Brief –
Working from the records below, repeat exactly the lines starting at the line that contains "December 2020 (23, 1409)" and ending at the line that contains "News (1012, 1140)", inclusive.

Data entries:
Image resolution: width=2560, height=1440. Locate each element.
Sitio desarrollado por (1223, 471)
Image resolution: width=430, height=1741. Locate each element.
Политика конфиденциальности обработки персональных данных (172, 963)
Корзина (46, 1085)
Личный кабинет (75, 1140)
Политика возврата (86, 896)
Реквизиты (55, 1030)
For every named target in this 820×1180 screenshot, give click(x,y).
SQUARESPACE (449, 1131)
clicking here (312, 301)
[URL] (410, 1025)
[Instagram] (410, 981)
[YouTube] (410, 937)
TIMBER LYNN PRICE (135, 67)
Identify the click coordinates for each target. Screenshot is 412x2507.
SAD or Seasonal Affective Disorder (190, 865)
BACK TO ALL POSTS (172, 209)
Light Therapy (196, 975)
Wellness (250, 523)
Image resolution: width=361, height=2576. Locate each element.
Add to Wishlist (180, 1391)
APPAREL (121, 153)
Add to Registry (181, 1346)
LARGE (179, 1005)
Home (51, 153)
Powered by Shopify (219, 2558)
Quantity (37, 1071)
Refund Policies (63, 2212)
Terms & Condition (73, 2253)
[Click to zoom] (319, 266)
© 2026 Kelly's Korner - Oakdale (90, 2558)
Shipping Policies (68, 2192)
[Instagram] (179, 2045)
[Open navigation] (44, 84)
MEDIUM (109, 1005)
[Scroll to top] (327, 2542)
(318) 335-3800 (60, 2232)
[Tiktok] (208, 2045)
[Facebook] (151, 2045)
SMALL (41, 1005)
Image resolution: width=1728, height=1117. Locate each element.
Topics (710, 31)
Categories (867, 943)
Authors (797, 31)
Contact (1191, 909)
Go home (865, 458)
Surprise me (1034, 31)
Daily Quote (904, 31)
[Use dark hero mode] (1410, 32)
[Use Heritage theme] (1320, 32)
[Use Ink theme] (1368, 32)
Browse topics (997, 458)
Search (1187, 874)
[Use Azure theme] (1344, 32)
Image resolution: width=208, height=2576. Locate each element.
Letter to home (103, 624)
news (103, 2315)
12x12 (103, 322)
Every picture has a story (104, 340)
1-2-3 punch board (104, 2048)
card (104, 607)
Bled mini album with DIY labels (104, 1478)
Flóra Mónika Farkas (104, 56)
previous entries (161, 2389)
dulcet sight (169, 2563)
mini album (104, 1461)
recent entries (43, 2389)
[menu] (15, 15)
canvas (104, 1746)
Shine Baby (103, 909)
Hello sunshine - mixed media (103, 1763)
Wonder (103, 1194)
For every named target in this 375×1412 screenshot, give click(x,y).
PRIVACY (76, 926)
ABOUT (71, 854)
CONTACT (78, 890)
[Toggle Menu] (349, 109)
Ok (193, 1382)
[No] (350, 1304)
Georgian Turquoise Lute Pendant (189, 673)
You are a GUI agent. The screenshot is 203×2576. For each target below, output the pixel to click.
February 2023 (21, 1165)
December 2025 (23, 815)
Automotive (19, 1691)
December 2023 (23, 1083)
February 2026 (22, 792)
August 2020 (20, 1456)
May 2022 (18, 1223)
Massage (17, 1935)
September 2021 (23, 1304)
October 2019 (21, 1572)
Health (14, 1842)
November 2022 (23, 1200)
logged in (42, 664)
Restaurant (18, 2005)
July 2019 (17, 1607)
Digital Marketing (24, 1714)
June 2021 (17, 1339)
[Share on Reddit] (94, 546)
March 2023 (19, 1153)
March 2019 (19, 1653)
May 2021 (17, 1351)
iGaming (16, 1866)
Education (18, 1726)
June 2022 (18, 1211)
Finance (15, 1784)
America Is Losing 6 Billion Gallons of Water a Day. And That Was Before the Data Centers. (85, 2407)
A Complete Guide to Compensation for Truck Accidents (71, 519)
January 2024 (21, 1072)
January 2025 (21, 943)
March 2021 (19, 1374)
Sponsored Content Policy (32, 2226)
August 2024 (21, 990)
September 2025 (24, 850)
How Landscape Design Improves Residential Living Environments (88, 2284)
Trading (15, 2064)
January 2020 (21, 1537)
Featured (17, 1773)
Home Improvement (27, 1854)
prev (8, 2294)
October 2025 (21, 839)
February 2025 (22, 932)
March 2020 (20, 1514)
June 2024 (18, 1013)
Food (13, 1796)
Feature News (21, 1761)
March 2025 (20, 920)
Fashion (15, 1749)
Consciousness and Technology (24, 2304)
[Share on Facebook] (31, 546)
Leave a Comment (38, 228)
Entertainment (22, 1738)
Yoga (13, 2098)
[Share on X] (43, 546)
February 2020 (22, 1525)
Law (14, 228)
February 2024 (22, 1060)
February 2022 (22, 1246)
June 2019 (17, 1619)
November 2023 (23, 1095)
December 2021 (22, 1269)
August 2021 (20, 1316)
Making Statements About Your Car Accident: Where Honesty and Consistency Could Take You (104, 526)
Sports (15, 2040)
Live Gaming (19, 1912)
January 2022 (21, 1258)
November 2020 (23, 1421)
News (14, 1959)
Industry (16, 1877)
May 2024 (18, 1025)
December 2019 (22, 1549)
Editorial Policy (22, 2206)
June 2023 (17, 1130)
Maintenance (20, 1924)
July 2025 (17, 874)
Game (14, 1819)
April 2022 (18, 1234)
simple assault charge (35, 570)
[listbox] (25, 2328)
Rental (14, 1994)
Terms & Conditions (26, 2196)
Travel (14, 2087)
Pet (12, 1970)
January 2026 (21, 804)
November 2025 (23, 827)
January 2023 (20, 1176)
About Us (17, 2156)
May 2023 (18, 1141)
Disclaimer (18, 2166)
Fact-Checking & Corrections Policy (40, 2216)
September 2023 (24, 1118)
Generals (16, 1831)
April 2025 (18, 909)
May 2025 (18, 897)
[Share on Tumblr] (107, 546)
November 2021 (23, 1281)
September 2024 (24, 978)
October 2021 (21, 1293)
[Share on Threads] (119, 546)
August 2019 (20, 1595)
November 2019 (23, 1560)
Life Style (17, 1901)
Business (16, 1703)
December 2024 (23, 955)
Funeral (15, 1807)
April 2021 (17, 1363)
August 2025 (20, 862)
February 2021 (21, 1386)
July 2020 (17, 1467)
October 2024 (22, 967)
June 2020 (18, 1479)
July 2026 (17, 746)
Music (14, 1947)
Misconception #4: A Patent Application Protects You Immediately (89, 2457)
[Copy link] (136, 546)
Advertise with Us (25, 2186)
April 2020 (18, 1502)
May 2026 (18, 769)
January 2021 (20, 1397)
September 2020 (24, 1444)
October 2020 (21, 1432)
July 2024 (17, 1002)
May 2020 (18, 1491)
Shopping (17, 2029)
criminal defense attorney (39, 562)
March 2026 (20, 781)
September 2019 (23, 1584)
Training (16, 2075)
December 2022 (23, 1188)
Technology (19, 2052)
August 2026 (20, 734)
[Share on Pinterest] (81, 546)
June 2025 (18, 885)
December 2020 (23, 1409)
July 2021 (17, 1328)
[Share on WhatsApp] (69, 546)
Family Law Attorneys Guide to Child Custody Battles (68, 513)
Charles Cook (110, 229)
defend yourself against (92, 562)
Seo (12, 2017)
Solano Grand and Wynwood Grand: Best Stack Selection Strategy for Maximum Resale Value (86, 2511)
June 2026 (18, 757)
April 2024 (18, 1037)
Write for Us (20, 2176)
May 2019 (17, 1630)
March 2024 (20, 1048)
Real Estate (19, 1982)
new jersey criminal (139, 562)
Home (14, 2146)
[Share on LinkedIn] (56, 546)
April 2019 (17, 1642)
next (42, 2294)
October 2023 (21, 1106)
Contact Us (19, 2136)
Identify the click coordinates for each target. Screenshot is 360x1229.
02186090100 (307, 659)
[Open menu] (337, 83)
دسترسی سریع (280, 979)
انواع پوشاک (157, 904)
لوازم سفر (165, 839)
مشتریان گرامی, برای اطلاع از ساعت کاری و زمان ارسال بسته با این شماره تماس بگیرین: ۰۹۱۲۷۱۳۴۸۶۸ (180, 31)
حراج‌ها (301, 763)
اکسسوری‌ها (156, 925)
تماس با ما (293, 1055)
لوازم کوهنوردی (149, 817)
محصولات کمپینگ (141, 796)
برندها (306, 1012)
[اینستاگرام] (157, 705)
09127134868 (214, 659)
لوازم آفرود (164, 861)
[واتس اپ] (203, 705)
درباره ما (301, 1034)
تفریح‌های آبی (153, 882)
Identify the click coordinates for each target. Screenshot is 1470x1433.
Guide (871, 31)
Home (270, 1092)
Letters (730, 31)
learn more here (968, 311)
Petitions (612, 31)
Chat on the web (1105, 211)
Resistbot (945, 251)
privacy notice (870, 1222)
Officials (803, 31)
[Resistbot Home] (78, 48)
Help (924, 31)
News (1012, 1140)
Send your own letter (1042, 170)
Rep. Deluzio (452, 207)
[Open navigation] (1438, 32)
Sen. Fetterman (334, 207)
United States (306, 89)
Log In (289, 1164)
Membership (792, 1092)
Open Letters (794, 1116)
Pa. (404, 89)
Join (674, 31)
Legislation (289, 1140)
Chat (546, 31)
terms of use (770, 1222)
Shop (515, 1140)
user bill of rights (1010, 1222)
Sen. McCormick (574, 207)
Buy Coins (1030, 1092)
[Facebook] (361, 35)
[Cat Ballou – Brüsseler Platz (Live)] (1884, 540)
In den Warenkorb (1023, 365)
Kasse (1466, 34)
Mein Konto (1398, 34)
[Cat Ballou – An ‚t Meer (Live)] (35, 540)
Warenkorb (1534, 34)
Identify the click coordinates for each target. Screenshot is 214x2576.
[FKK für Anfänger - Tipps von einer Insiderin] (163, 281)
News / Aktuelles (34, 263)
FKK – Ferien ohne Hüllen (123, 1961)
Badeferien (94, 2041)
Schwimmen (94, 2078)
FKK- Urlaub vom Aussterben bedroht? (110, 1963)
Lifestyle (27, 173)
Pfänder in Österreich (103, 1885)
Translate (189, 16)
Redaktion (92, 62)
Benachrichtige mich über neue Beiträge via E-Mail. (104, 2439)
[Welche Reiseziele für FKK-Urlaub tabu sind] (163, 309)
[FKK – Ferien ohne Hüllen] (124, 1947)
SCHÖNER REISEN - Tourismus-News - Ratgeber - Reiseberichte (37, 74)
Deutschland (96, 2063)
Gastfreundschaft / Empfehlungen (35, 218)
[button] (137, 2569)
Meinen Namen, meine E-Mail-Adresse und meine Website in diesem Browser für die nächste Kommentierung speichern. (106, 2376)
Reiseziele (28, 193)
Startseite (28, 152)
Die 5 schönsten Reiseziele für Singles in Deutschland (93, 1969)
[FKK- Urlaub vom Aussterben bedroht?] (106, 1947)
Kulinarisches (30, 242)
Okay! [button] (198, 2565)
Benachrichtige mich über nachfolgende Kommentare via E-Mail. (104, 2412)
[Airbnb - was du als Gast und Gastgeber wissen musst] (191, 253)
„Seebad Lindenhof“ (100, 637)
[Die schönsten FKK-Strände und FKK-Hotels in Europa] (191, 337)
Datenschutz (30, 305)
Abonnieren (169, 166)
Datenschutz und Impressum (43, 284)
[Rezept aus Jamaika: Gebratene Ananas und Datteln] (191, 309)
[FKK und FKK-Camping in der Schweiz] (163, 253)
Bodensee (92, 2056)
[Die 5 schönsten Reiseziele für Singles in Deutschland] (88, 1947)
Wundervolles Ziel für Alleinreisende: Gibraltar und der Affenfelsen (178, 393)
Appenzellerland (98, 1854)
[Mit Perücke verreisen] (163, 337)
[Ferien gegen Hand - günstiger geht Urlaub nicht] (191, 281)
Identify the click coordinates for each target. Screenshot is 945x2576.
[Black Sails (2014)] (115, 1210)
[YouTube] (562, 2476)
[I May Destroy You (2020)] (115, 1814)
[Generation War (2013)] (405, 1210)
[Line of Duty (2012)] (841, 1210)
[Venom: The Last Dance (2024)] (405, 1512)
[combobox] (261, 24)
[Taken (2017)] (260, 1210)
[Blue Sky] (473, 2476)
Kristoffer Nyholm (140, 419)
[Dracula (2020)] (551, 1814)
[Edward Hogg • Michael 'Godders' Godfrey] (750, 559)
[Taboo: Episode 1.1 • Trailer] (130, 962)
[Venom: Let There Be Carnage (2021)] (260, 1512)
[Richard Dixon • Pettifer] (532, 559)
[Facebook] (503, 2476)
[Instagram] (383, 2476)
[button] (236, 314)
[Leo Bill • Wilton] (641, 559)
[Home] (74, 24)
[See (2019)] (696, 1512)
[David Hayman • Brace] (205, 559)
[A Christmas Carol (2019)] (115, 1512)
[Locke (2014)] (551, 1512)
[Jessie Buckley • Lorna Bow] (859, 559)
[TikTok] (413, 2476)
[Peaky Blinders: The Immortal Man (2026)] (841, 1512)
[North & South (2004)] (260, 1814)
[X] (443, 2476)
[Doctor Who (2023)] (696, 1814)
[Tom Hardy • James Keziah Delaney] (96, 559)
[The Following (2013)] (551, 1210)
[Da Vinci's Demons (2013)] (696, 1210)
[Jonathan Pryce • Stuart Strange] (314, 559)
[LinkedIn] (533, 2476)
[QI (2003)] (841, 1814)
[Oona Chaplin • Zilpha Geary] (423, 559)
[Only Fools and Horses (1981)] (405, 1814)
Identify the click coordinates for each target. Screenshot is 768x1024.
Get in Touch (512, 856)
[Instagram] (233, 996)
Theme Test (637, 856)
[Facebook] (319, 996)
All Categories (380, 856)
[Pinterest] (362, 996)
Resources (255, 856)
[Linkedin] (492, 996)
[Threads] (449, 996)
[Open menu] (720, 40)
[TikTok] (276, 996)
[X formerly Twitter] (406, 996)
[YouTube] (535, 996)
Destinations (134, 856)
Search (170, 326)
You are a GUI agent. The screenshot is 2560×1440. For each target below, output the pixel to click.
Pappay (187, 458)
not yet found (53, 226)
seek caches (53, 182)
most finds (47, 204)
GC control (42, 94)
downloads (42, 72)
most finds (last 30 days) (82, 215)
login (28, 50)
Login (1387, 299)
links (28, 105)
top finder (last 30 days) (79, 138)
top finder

Output for this exercise –
December 2020 (23, 1409)
July 2021 (17, 1328)
[Share on WhatsApp] (69, 546)
Family Law Attorneys Guide to Child Custody Battles (68, 513)
Charles Cook (110, 229)
defend yourself against (92, 562)
Seo (12, 2017)
Solano Grand and Wynwood Grand: Best Stack Selection Strategy for Maximum Resale Value (86, 2511)
June 2026 (18, 757)
April 2024 (18, 1037)
Write for Us (20, 2176)
May 2019 (17, 1630)
March 2024 (20, 1048)
Real Estate (19, 1982)
new jersey criminal (139, 562)
Home (14, 2146)
[Share on LinkedIn] (56, 546)
April 2019 (17, 1642)
next (42, 2294)
October 2023 (21, 1106)
Contact Us (19, 2136)
Identify the click coordinates for each target. Screenshot is 360x1229.
02186090100 (307, 659)
[Open menu] (337, 83)
دسترسی سریع (280, 979)
انواع پوشاک (157, 904)
لوازم سفر (165, 839)
مشتریان گرامی, برای اطلاع از ساعت کاری و زمان ارسال بسته با این شماره تماس بگیرین: ۰۹۱۲۷۱۳۴۸۶۸ (180, 31)
حراج‌ها (301, 763)
اکسسوری‌ها (156, 925)
تماس با ما (293, 1055)
لوازم کوهنوردی (149, 817)
محصولات کمپینگ (141, 796)
برندها (306, 1012)
[اینستاگرام] (157, 705)
09127134868 (214, 659)
لوازم آفرود (164, 861)
[واتس اپ] (203, 705)
درباره ما (301, 1034)
تفریح‌های آبی (153, 882)
Identify the click coordinates for each target. Screenshot is 1470x1433.
Guide (871, 31)
Home (270, 1092)
Letters (730, 31)
learn more here (968, 311)
Petitions (612, 31)
Chat on the web (1105, 211)
Resistbot (945, 251)
privacy notice (870, 1222)
Officials (803, 31)
[Resistbot Home] (78, 48)
Help (924, 31)
News (1012, 1140)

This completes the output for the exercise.